[Objective] Copy every row below word for word, omitting the images.

[Input records]
^^^^^^^^^^^^^^^^
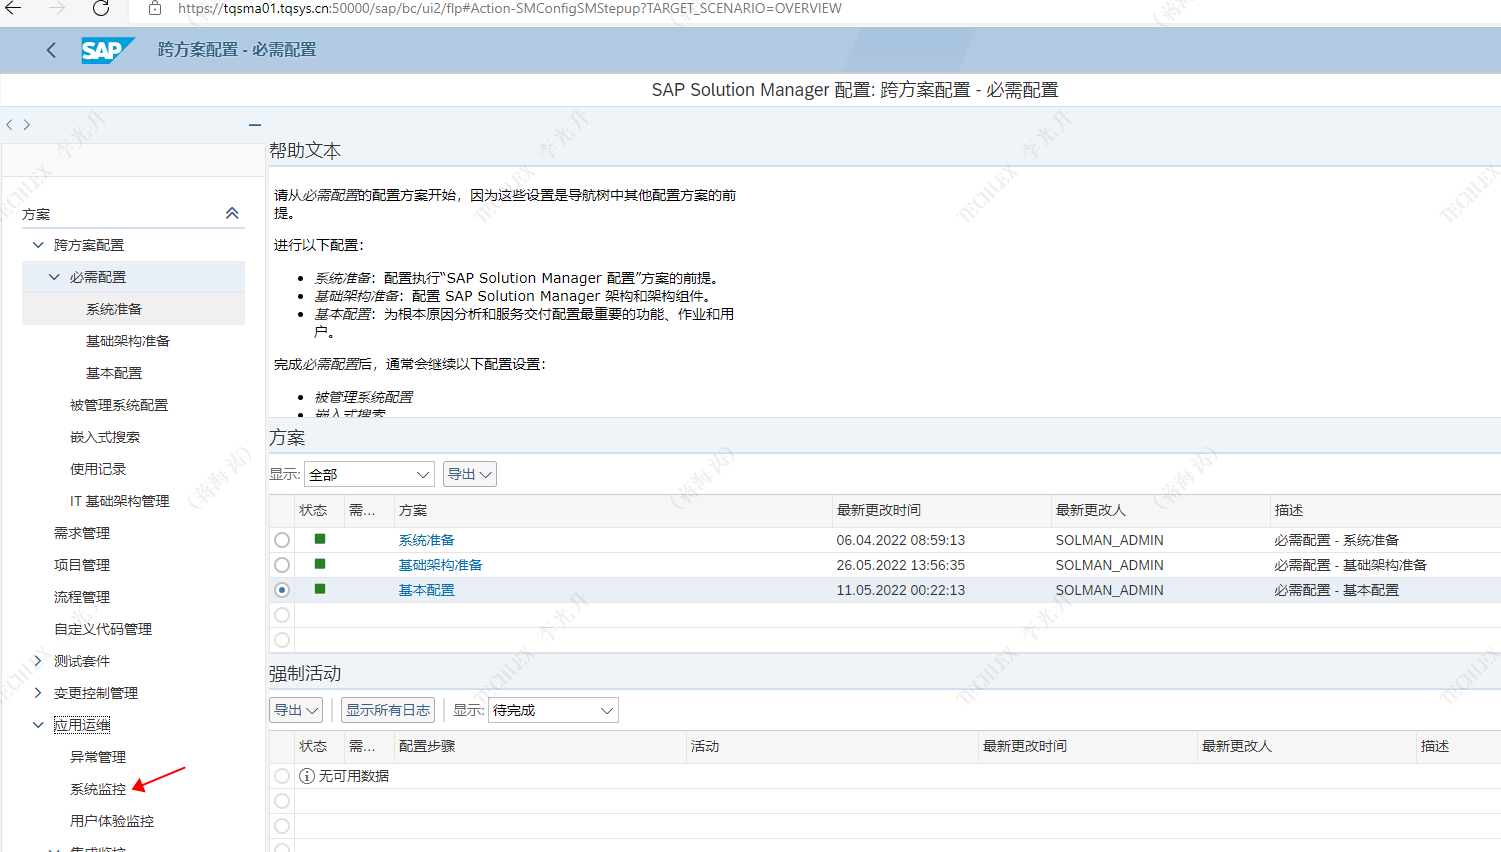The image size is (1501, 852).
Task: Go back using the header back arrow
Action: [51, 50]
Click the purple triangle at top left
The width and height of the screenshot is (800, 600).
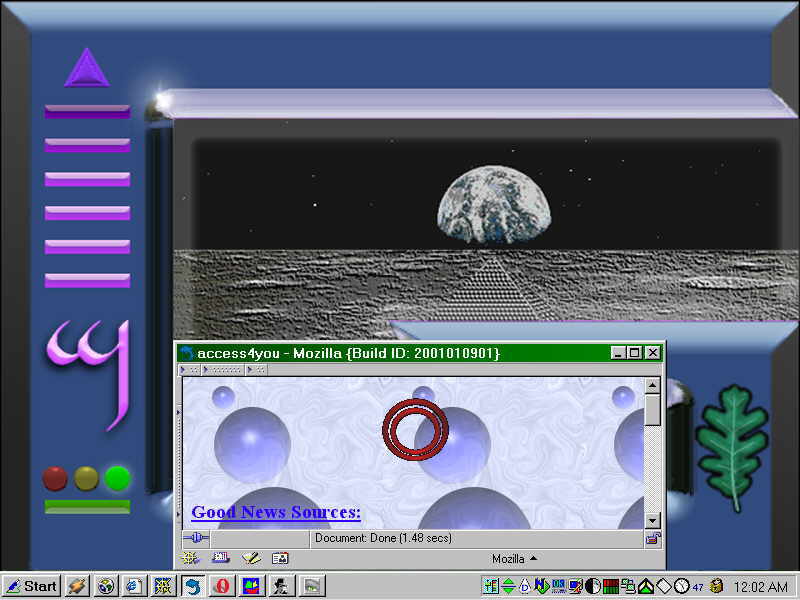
^^^^^^^^^^^^^^^^
[Correct result]
The image size is (1501, 852).
Task: Go back using the header back arrow
Action: [51, 50]
Click the purple triangle at top left
The width and height of the screenshot is (800, 600).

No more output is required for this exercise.